China pretende elevar expectativa de vida para 80 anos até 2030
Plano prioriza a prevenção de doenças, a ampliação do acesso à saúde e o uso de novas tecnologias na medicina
A China estabeleceu como meta elevar a expectativa média de vida da população para 80 anos até 2030. O objetivo faz parte do plano nacional de saúde para o período de 2026 a 2030, voltado à melhoria dos serviços médicos e do bem-estar dos habitantes. As informações foram divulgadas pelo China Daily, parceiro da TV BRICS.
Em 2025, a expectativa de vida no país alcançou 79,25 anos. Além de elevar esse indicador, o governo busca conter o avanço das principais doenças crônicas e desenvolver um sistema de saúde integrado, moderno e acessível em todas as fases da vida.
Entre as prioridades estão o fortalecimento da prevenção de doenças, o aprimoramento da resposta a ameaças à saúde pública e a adoção de tecnologias digitais e inteligentes. O plano também prevê maior compartilhamento de dados médicos e a ampliação do uso da inteligência artificial no setor de saúde e na indústria farmacêutica.
Uma das frentes de atuação será o combate ao tabagismo. A China pretende ampliar os espaços livres de fumo e fortalecer os serviços de apoio às pessoas que desejam abandonar o hábito. A meta é reduzir para 20% a taxa de fumantes entre a população com 15 anos ou mais até 2030.
O documento também estabelece medidas de apoio às famílias. O país planeja padronizar os serviços de diagnóstico e tratamento da infertilidade, ampliar o uso de tecnologias de reprodução assistida e incluir gradualmente esses procedimentos na cobertura do seguro de saúde. Além disso, planeja aumentar a oferta de vagas em creches para crianças menores de três anos.
A atenção à população idosa também será reforçada.
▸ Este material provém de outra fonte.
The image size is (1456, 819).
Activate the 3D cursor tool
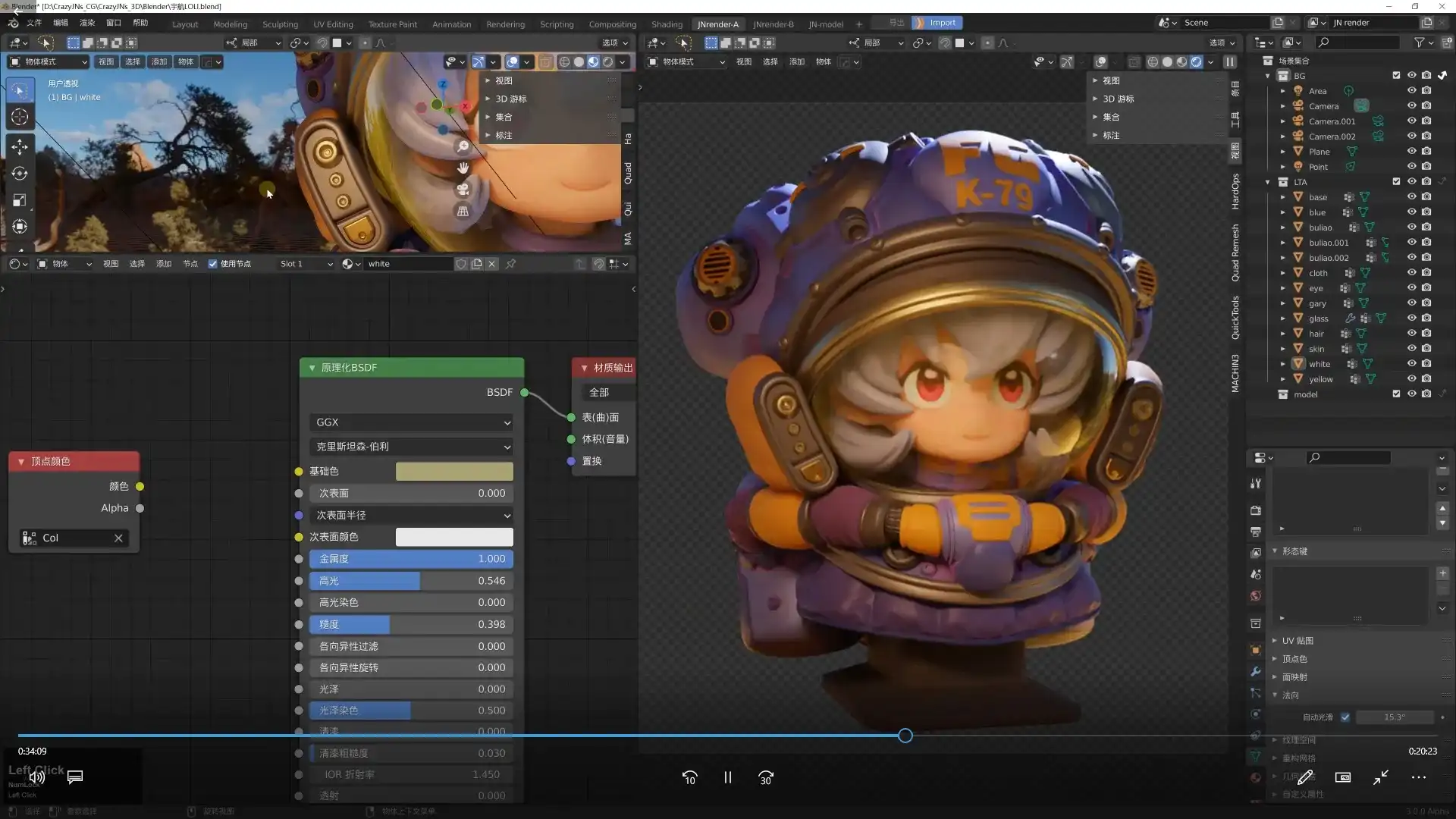(x=20, y=117)
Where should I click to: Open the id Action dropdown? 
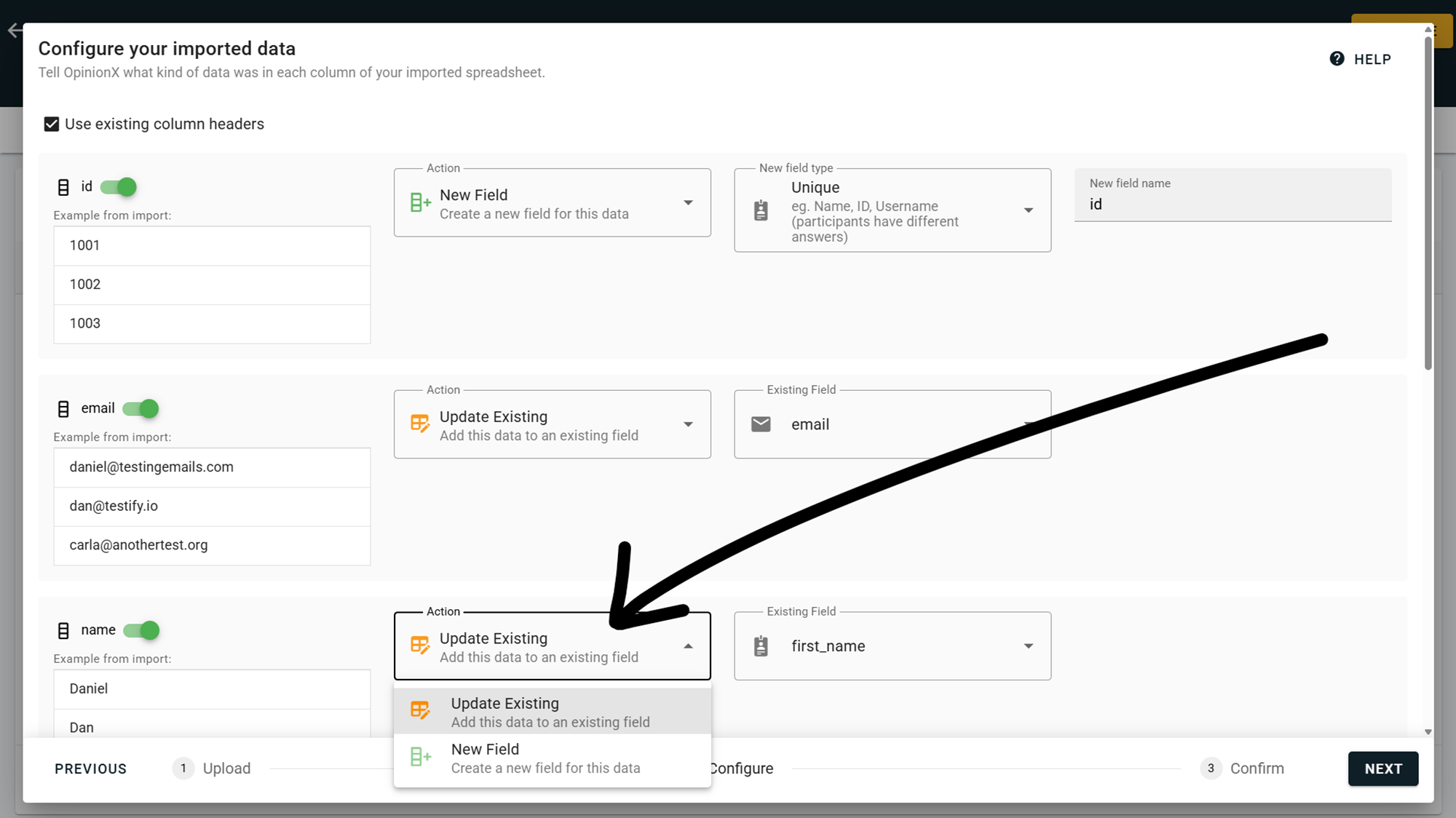point(552,203)
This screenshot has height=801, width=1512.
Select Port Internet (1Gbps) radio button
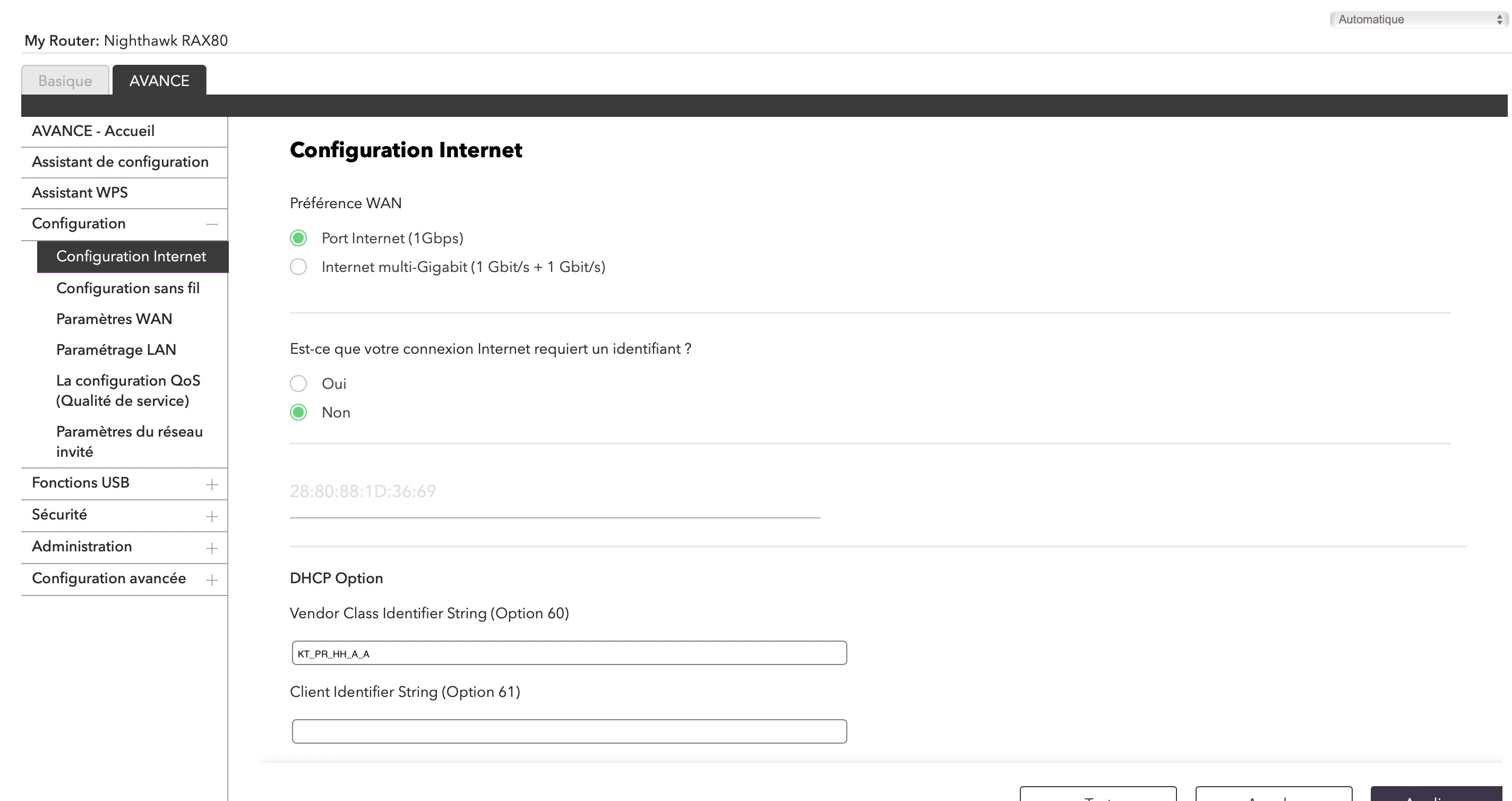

Entre as medidas previstas estão a expansão dos serviços médicos domiciliares e o aprimoramento do atendimento a pessoas com deficiência e idosos com demência. O plano contempla ainda o desenvolvimento de serviços de reabilitação, enfermagem, geriatria e cuidados paliativos.
Para ampliar o acesso à saúde, o governo deverá desenvolver uma rede de atenção primária que permita à população chegar a serviços básicos em até 15 minutos. Também serão fortalecidos os centros comunitários, as clínicas rurais e os atendimentos de pediatria, saúde mental e outras áreas especializadas.
A estratégia estabelece investimentos em pesquisas sobre medicamentos, vacinas, equipamentos médicos, interfaces cérebro-computador, terapias celulares e genéticas, anticorpos de nova geração e outras tecnologias biomédicas. O objetivo é acelerar a aplicação prática dos avanços científicos e modernizar a indústria farmacêutica.